Dynamic Voltage Scaling for Low-Power Hard Real-Time Systems:Inter Task Voltage Scaling for Hard Real-Time Systems

Inter Task Voltage Scaling for Hard Real-Time Systems

Where intratask dynamic voltage scheduling targets energy reduction by scheduling speeds inside a task, without employing knowledge about other tasks that might run in the system, intertask scheduling addresses speed selection at task group level. The advantage of using a group level speed scheduling comes from the possibility of distributing the workload more evenly over tasks and execution time. As a result, more time is spent at lower speeds, leading to lower energy consumption.

As detailed in the previous chapter, intratask DVS means, in principle, selecting the right processor speed for specific task sections. At that level, timing is strictly determined by the speed to section assignment, and therefore intratask DVS scheduling and speed selection at task level refer basically to the same notion. However, moving up to groups of tasks, intertask DVS refers not only to assigning speeds to tasks, but also to deciding a start time for each task. Alternatively, one can view this as assigning certain time intervals for each task, within which these have to start and complete their execution in an optimal manner from the energy point of view. Thus, in general the intertask DVS problem is at least as hard as the classic scheduling problem. Occasionally, research in this area addresses intertask DVS in two steps, first deciding on the order of task execution (scheduling) followed by assigning speeds to individual tasks (speed selection). However, we will use dynamic voltage scheduling or speed scheduling to refer to this process as a whole.

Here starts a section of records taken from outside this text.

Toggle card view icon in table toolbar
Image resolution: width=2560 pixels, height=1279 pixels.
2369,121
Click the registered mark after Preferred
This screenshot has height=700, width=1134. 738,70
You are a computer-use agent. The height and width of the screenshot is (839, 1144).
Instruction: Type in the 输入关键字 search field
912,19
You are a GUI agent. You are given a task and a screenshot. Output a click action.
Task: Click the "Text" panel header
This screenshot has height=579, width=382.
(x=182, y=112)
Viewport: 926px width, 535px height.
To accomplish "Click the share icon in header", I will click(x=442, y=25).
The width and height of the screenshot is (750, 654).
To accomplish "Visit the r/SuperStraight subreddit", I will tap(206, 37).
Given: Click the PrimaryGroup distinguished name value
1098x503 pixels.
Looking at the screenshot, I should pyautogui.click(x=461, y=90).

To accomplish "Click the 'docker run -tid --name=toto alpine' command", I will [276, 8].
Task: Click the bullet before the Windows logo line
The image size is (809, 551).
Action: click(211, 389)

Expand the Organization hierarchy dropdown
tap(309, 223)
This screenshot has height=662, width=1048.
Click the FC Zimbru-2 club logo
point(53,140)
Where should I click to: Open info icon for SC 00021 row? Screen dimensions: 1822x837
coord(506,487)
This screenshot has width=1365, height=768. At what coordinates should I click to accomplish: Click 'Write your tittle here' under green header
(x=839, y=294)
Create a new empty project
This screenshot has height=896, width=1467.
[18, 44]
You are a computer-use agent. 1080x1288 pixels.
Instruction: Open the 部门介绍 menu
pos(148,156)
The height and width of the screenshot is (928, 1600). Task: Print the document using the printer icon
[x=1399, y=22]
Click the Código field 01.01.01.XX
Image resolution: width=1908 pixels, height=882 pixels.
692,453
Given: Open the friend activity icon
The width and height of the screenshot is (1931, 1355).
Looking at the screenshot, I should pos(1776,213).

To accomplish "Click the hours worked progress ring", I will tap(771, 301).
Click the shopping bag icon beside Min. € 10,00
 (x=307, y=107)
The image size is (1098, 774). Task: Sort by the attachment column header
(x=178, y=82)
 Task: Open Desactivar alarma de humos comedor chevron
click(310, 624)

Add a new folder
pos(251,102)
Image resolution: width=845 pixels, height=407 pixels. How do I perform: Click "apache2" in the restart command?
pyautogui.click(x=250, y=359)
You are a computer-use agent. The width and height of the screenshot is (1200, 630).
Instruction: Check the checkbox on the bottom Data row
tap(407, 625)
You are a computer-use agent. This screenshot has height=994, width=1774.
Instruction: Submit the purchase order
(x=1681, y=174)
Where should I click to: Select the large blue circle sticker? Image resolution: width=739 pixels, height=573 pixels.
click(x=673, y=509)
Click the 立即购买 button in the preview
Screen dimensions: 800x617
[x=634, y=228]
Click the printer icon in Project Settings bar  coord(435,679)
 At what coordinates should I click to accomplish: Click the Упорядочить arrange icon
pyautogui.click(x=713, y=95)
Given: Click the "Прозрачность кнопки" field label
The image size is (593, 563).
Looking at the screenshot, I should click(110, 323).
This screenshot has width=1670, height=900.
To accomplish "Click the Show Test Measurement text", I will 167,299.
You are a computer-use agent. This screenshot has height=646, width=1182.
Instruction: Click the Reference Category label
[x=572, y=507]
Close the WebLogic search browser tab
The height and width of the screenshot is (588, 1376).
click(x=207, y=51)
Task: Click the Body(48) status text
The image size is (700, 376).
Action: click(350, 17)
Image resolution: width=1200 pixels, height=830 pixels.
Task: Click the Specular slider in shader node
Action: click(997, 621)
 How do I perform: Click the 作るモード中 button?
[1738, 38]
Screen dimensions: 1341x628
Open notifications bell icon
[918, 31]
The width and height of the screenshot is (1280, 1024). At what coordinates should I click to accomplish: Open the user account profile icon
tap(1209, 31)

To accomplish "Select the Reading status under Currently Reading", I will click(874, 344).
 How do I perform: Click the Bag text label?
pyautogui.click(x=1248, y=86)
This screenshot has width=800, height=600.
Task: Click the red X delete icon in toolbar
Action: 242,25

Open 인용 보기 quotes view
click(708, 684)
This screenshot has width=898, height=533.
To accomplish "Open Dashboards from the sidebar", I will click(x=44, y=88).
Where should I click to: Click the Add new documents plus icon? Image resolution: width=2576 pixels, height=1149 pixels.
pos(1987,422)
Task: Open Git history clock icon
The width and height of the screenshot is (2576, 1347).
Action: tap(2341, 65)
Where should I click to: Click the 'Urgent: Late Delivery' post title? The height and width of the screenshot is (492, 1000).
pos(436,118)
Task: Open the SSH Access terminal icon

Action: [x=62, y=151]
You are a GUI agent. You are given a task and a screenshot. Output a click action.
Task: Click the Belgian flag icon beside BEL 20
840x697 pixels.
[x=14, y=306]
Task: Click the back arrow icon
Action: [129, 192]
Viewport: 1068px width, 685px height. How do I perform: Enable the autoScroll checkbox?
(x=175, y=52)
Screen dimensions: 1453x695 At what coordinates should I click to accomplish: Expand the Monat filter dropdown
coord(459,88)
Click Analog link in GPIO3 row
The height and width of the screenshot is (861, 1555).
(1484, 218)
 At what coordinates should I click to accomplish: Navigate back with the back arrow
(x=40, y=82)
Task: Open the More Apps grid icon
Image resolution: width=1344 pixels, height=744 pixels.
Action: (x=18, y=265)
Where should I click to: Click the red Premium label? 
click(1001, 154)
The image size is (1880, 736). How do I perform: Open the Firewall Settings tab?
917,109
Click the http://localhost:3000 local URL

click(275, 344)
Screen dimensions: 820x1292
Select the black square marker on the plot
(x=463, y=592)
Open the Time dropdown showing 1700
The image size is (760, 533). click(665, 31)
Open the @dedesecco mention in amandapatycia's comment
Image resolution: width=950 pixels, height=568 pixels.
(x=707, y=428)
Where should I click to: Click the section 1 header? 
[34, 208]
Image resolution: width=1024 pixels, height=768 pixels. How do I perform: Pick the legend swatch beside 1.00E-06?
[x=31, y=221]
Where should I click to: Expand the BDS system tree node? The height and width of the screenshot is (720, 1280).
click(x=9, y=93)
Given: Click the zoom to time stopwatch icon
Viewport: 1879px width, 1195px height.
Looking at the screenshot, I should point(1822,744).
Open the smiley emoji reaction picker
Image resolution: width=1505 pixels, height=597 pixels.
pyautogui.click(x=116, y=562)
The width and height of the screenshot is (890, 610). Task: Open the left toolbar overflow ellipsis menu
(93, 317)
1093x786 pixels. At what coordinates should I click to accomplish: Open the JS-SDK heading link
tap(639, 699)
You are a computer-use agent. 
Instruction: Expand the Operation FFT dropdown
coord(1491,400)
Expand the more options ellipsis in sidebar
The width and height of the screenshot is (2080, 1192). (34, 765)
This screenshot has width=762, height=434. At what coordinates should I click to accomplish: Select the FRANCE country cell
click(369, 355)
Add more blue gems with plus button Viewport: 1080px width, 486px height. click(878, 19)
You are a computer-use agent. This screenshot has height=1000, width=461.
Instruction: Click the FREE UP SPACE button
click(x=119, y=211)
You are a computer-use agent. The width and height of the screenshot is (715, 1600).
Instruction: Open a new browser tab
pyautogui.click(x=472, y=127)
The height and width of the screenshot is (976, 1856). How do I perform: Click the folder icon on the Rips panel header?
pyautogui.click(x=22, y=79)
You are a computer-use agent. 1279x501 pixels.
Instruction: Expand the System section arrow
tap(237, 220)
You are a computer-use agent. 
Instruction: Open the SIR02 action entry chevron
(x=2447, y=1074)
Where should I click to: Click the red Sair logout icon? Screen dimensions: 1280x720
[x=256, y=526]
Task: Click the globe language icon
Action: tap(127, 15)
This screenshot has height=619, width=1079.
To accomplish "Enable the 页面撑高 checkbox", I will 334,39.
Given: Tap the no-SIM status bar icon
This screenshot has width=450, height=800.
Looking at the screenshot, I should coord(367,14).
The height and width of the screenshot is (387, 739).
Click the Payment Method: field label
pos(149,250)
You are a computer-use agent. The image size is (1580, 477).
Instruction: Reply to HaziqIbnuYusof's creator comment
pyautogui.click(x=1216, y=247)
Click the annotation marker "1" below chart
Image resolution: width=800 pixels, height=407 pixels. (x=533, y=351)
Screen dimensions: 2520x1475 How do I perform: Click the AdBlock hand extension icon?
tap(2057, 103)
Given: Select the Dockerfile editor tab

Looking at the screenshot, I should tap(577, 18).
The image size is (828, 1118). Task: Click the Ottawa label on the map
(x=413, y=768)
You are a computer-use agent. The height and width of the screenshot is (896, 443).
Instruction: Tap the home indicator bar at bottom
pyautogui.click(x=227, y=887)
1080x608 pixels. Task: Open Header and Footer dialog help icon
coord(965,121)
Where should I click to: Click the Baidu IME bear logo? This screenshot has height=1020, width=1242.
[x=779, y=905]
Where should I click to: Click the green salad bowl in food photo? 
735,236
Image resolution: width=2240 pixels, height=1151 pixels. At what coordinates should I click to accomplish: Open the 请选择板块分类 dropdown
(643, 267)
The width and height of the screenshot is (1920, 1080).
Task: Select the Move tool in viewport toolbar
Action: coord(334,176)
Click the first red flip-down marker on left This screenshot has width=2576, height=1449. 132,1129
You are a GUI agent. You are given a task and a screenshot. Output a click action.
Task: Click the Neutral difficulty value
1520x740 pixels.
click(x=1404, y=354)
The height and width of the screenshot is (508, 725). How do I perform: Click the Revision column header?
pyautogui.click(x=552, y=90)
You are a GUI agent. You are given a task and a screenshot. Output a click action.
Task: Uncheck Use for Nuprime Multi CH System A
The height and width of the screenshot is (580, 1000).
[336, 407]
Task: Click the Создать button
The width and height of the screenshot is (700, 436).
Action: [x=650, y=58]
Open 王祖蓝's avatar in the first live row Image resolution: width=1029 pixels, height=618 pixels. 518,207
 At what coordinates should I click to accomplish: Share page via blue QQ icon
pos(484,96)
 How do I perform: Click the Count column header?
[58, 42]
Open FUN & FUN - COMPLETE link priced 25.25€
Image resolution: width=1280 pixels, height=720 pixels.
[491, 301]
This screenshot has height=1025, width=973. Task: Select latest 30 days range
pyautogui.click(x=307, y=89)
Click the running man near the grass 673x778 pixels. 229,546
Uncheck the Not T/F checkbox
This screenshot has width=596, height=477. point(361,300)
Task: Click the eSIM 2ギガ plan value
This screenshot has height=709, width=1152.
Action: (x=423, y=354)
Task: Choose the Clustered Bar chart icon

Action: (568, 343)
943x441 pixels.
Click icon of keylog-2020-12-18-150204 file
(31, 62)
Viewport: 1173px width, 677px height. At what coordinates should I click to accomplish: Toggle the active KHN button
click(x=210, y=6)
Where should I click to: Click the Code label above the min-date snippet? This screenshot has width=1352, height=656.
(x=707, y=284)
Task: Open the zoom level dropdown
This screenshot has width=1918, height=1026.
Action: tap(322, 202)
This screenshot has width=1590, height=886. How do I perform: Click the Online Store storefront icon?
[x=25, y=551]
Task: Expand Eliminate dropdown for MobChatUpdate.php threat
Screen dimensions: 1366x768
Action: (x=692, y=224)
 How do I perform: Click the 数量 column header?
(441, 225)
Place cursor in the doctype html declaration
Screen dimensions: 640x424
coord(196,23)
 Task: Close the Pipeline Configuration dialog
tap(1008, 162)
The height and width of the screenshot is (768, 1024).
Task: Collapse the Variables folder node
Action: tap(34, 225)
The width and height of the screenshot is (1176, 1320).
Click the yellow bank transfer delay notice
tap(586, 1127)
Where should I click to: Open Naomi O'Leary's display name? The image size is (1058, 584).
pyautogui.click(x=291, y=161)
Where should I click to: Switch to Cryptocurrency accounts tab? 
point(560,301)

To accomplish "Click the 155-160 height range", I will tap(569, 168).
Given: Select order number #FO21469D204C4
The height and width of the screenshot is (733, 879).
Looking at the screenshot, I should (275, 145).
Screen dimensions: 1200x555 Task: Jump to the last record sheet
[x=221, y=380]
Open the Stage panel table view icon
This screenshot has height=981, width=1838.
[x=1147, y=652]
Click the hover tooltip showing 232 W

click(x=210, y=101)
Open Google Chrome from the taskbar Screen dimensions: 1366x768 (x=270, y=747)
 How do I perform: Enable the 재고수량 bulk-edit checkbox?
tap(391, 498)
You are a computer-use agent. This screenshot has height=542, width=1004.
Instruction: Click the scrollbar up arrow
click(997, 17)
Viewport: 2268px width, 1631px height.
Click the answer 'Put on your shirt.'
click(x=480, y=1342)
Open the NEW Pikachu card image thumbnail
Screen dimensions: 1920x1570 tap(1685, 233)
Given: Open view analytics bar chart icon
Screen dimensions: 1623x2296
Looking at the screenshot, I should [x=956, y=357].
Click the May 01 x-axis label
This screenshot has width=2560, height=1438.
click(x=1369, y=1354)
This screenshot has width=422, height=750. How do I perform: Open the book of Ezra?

Typically, at task group level one is not interested in how exactly each individual task makes use of its assigned time interval. In general, it is assumed that tasks can optimally select their execution speed inside the assigned interval. In this sense, intratask and intertask DVS are orthogonal and can and should be used to complement each other. Nevertheless, it may not always pay off to use the best, and usually most complex, techniques at both individual task and task group level. For once, intertask strategies may compensate for poor choices of intratask decisions, making complex task-level approaches obsolete. Secondly, the energy optimization version of the law of diminishing returns§ says that less and less energy is gained for the same added effort. Consequently, the scheduling overhead might end up consuming more energy than it is actually gained.

Given the extensive research and results in the area of hard real-time scheduling, it is understandable that the majority of the intertask DVS strategies build on top of classic hard real-time scheduling approaches. In fact, because of the strong dependency between energy, processor speed, and timing, using DVS to reduce energy consumption while keeping hard deadlines is more of a challenge in these kind of real-time systems rather than in any other. Although DVS techniques designed for soft real-time, Quality of Service, and user perceived latency oriented systems do exist, this chapter focuses on hard real-time approaches, as these are still applicable for less constrained systems.

From the architectural point of view, multiprocessor systems appear to be at least as efficient in terms of energy as uniprocessor systems. DVS strategies especially designed for multiprocessor systems do exist [29–43]. However, given the restricted space, only techniques designed for uniprocessor systems are presented in the following. Nevertheless, these can be extended for multiprocessor architectures in the same way classic real-time algorithms can be derived for multiprocessor systems.

A Taxonomy of InterDVS

A classification of the existing intertask DVS hard real-time approaches is by no means trivial. Other than that, there are a large number of InterDVS algorithms proposed in recent years (perhaps, more than necessary in practice!), most InterDVS algorithms are a blend of various techniques and methods, which make it difficult to classify them. Very few of these belong exclusively to one class, and therefore we will

rather classify scheduling decisions than complete approaches. One can group intertask DVS scheduling methods according to:

• Their occurrence, or the moment they are employed. Approaches range from fully static, when all the decisions regarding scheduling and speed selection are taken off-line, before the system becomes functional to mostly dynamic, where run-time speed management and scheduling are employed.

• Their complexity, or the overhead required by the scheduling strategy. Since, generally inter-task DVS, just as classic scheduling, is a hard problem, optimal algorithms are expensive. Heuristics with lower overhead may be employed at the expense of efficiency.

• Their foundation, or classic scheduling algorithm they build upon. To guarantee hard real-time requirements, most approaches employ a classic scheduling algorithm, such as rate-monotonic (RM) [44] or earliest deadline first (EDF) [45], which is then extended with various off-line and run-time speed selection strategies.

• Their flexibility, or the ability to accommodate and employ run-time task execution variations. Some approaches use only the WCET of tasks to take scheduling decisions while others may employ profiling, statistic information, and even execution history, to adapt to run-time variations.

Notice that the criteria identified above are not necessarily independent, as for example, high overhead, but accurate methods are more likely to be employed off-line than at run time. Furthermore, depending on the foundation, intertask DVS methods may be more or less flexible, employing predominantly run time or off-line decisions. In this paper, we classify existing techniques mainly according to occurrence and foundation, as shown in Table 18.1.